- _Data supplied_:
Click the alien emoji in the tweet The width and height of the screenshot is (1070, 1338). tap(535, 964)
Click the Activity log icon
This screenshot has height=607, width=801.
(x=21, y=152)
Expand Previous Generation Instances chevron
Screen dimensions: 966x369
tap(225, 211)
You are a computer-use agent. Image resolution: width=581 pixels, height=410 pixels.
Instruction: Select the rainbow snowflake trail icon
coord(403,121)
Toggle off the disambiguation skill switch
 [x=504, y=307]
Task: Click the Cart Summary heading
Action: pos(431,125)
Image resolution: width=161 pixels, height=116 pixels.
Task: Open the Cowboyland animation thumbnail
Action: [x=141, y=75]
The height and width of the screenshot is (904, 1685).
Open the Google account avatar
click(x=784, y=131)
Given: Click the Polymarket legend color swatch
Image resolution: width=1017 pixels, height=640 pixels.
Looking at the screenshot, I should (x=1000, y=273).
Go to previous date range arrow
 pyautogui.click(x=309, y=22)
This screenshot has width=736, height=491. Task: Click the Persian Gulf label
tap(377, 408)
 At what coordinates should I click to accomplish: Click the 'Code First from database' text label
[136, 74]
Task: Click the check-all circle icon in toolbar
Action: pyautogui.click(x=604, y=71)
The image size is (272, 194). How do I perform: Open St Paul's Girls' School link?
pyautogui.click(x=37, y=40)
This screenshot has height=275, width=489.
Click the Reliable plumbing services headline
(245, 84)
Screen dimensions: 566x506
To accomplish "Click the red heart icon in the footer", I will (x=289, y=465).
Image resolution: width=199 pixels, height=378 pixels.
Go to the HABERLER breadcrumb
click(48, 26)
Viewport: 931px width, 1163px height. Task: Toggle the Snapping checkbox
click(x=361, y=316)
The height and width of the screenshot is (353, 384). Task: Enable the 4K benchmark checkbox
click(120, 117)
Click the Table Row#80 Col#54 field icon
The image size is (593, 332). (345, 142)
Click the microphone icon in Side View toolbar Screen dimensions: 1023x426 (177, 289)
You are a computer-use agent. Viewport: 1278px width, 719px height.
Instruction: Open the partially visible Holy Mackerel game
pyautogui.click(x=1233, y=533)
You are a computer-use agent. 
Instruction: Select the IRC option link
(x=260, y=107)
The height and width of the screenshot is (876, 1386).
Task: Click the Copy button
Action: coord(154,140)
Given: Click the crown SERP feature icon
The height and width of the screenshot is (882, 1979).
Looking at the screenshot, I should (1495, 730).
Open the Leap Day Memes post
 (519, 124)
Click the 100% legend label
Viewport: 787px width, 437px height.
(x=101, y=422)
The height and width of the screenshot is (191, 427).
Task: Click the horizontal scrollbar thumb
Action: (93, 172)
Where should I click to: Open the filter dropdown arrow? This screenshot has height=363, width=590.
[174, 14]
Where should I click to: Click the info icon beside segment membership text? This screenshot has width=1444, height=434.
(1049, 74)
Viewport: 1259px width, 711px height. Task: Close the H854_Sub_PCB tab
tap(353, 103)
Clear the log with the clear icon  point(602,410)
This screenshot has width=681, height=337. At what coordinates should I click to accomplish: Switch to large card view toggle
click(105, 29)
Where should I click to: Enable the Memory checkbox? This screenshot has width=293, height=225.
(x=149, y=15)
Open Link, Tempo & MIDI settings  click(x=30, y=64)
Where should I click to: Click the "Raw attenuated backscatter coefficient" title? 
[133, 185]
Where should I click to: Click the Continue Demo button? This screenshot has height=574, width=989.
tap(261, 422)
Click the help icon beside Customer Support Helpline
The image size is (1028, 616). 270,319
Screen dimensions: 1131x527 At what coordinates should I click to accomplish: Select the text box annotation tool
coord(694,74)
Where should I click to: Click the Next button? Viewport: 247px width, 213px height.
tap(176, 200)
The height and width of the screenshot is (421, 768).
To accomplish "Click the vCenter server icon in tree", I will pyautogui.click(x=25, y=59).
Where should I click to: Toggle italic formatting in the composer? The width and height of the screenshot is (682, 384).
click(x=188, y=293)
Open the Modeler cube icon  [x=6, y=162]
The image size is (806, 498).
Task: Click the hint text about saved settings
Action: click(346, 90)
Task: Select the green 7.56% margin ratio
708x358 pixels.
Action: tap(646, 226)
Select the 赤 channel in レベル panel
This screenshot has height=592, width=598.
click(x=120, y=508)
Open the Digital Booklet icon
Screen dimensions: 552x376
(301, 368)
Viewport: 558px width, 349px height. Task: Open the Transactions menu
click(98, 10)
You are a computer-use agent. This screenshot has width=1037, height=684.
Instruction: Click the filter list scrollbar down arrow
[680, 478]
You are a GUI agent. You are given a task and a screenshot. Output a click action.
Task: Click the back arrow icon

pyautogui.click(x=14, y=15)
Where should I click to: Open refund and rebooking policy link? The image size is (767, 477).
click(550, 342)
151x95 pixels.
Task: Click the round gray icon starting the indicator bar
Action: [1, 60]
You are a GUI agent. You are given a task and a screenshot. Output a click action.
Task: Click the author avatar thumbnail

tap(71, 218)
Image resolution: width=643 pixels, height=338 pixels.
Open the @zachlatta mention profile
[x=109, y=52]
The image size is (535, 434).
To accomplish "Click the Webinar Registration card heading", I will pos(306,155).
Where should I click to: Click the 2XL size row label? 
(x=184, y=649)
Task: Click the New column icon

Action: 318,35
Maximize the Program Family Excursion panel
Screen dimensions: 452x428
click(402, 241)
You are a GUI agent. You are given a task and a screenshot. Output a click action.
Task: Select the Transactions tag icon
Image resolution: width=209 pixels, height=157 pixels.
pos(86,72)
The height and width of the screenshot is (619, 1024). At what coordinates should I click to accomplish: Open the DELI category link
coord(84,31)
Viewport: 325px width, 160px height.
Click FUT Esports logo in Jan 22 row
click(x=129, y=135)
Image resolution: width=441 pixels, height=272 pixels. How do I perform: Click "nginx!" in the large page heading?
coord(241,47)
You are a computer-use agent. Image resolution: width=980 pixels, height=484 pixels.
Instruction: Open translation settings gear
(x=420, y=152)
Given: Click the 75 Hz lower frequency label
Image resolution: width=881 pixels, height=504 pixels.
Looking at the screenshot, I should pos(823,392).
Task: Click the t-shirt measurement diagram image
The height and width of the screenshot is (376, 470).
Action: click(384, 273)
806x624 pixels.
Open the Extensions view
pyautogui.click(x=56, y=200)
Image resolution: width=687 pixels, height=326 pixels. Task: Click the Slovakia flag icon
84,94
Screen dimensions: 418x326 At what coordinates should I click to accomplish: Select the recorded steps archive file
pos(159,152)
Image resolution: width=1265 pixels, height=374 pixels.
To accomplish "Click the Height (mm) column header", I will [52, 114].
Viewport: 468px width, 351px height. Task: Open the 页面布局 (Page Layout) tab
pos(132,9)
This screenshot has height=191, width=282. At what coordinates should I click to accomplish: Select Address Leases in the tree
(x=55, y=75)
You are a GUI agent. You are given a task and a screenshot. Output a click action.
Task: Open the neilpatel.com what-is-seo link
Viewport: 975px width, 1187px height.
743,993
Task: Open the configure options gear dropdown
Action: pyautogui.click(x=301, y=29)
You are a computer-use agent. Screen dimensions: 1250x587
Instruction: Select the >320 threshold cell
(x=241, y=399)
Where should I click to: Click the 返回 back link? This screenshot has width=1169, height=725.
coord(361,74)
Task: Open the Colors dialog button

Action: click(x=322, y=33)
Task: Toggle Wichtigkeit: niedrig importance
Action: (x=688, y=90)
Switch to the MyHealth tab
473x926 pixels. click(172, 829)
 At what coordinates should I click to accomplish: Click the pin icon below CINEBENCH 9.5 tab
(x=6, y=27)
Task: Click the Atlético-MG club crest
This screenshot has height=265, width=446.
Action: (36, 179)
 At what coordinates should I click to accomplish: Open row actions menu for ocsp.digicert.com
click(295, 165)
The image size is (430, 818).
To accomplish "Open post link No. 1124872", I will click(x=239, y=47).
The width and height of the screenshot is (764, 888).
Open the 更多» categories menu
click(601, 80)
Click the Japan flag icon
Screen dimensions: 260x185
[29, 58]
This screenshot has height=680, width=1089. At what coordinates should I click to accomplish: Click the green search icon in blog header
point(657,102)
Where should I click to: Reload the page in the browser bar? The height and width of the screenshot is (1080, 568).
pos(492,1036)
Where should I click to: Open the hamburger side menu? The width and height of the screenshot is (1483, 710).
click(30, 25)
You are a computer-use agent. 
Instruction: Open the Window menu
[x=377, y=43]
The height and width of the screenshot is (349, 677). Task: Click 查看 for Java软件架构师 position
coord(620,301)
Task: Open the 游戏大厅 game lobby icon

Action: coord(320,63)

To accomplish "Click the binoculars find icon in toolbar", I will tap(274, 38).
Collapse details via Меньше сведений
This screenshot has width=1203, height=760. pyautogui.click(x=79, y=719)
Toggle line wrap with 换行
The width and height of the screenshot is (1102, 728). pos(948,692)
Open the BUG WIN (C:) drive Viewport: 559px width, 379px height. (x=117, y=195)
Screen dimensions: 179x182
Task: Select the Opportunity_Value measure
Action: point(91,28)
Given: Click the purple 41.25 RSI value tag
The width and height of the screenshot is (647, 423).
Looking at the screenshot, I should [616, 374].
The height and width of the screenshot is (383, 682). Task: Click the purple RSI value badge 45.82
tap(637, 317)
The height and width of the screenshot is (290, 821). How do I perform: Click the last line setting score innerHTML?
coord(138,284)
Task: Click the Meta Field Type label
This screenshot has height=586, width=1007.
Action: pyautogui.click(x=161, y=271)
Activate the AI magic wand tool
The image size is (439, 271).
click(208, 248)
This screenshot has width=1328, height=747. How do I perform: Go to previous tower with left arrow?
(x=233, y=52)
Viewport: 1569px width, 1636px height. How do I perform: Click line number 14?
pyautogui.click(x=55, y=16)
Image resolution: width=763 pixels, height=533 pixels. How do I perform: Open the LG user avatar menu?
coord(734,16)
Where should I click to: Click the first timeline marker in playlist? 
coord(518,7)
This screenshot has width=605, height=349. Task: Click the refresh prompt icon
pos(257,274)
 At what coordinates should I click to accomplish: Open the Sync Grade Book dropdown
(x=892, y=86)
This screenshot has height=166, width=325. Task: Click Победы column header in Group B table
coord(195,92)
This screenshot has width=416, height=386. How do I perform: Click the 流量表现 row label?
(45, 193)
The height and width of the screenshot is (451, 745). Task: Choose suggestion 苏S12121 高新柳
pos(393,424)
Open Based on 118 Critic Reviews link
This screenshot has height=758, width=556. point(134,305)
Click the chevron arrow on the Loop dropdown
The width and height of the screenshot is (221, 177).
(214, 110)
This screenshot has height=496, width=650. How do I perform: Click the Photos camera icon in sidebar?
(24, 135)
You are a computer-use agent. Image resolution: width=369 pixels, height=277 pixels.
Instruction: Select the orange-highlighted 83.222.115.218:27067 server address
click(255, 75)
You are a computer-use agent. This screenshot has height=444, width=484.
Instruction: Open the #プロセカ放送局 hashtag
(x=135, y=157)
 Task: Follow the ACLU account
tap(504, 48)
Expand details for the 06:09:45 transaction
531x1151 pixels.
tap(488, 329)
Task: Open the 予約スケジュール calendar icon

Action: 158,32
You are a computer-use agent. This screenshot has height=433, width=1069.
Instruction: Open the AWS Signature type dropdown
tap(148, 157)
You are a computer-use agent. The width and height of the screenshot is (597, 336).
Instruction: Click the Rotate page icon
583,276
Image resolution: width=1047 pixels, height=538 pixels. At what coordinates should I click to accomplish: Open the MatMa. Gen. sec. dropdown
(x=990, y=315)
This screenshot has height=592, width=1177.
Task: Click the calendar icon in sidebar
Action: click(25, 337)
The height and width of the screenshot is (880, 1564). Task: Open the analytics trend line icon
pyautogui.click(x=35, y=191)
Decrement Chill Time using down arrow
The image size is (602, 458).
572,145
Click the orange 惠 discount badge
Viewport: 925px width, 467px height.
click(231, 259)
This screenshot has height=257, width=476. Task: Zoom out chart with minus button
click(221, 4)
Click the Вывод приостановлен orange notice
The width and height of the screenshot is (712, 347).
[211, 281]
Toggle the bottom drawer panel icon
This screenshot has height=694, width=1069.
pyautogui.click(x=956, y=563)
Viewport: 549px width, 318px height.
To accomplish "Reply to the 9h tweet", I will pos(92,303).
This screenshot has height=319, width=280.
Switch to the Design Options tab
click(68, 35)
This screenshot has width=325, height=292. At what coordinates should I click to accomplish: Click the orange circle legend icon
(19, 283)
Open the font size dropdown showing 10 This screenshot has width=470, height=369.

- _Assignment_: Every line that holds the word "computer" should be copied from the records.

- _Problem solution_:
You are a computer-use agent. Image resolution: width=581 pixels, height=410 pixels.
You are a computer-use agent. Viewport: 1278px width, 719px height.
You are a computer-use agent. 
You are a computer-use agent. This screenshot has width=1037, height=684.
You are a computer-use agent. Image resolution: width=980 pixels, height=484 pixels.
You are a computer-use agent. Screen dimensions: 1250x587
You are a computer-use agent. 
You are a computer-use agent. Image resolution: width=369 pixels, height=277 pixels.
You are a computer-use agent. This screenshot has height=444, width=484.
You are a computer-use agent. This screenshot has height=433, width=1069.
You are a computer-use agent. The width and height of the screenshot is (597, 336).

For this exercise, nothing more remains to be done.